-------- EXCERPT PROVIDED --------

It seems to me that to hold otherwise would be to ignore the realities of the situation in a great industry. The provisions of the Anthracite Mine Contract of 1946 here in question were evidently designed to remove a cause of industrial strife and to bring to the workmen the benefits of a broad social policy already established as the policy of the State. A signatory to the contract might by mere omission defeat its purpose and thus deprive workmen of the rights which they had confidently expected were determined by the contract, and so enkindle rather than remove the causes of industrial dispute and partially defeat by such omission the approved public policy.

-------- STUDY MATERIAL --------

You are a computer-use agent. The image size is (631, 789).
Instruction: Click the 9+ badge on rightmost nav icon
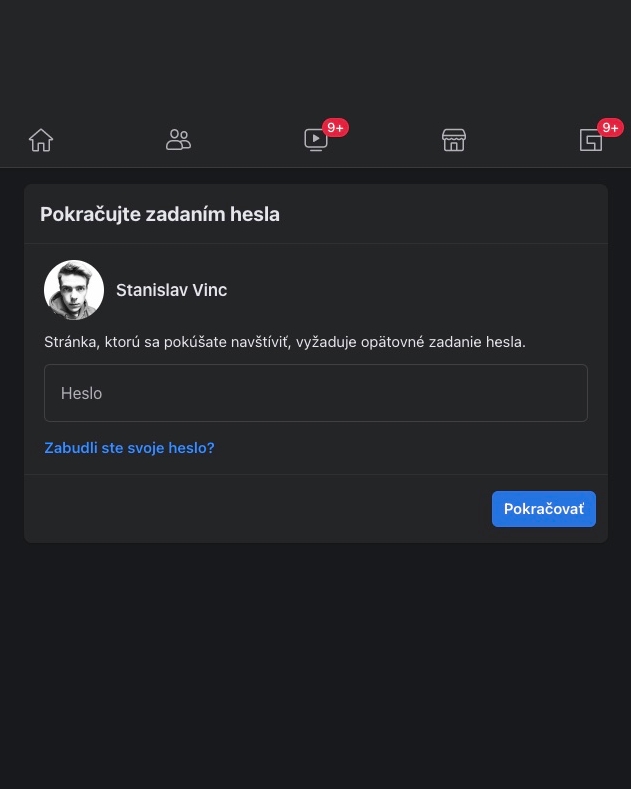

--------
-------- STUDY MATERIAL --------

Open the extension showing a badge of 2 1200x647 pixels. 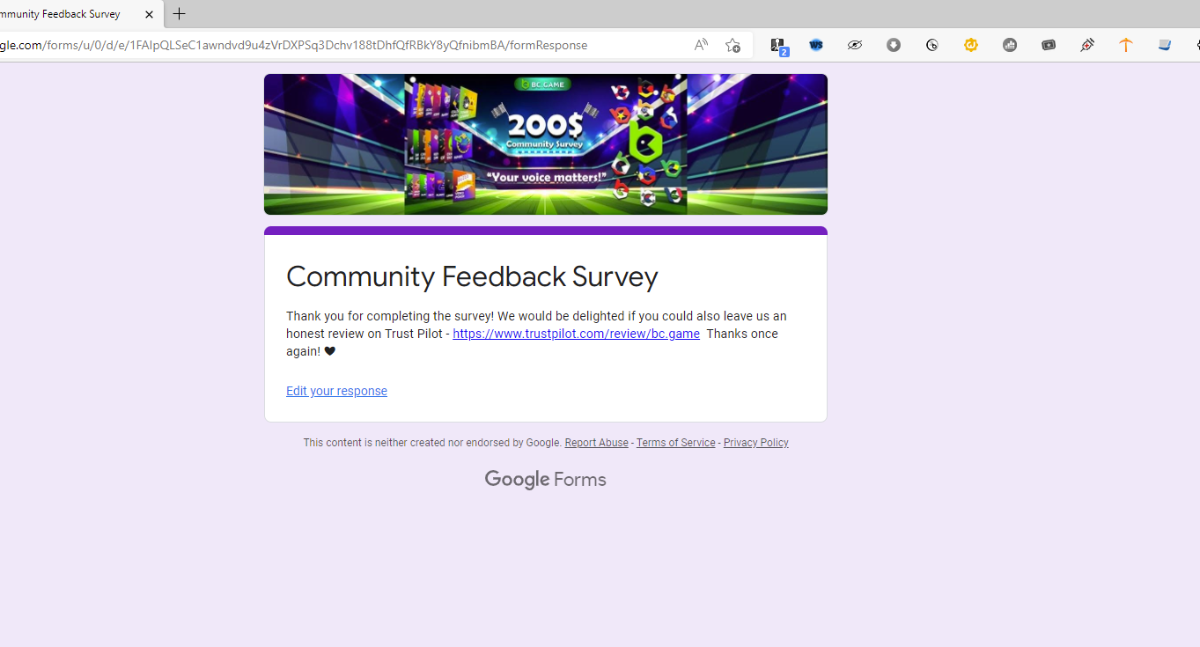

--------
-------- STUDY MATERIAL --------

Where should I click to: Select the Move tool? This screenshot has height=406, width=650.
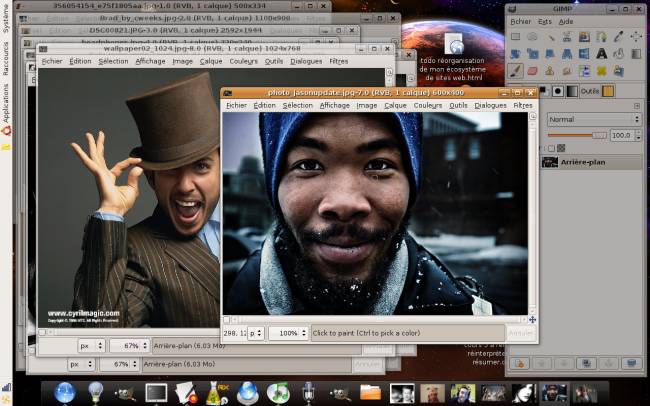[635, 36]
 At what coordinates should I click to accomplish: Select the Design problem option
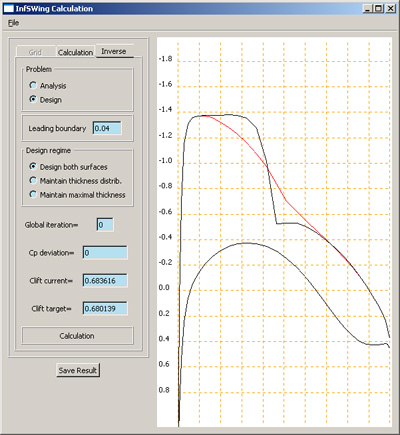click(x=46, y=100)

--------

TASK PROMPT.
Extend the passage on the Anthracite Mine Contract of 1946, picking up right after its final sentence. The data comes from a separate source unrelated to the text.

RESULT FOR THIS TASK.
The theory of the Occupational Disease Act, in common with the Workmen’s Compensation Act, is that industry in general should bear a share of the cost of disabilities to workmen arising from occupational hazard, so the State to encourage industry to assume this burden offers to all the members of industry upon certain conditions, and only upon the agreement of employer and employe to accept the conditions, a system of fact-finding, adjudication and insurance to permit the orderly processing of claims and to enable industry the more readily to carry the burden. If either party decided not to agree to operate under this system,' they are free to litigate claims as at common law, certain common-law defenses, however, having been eliminated by statute. Now, if the parties agree *181to accept the benefits of the system provided by the State, even though the formalities of calling into action the processes for fact-finding and adjudication have not been completed, it would seem to indicate a compliance with the declared public policy of the State and encourage acceptance of elective compensation rather than to be contrary to such policy. What such an agreement could not do is to call into operation the services of the State until formal compliance with the statutory rules for registration of the intention of the parties has been completed. But when such registration has been completed, there appears to be no reasonable objection to furnishing the State’s services of adjudication for claims given validity by the initial agreement of the parties.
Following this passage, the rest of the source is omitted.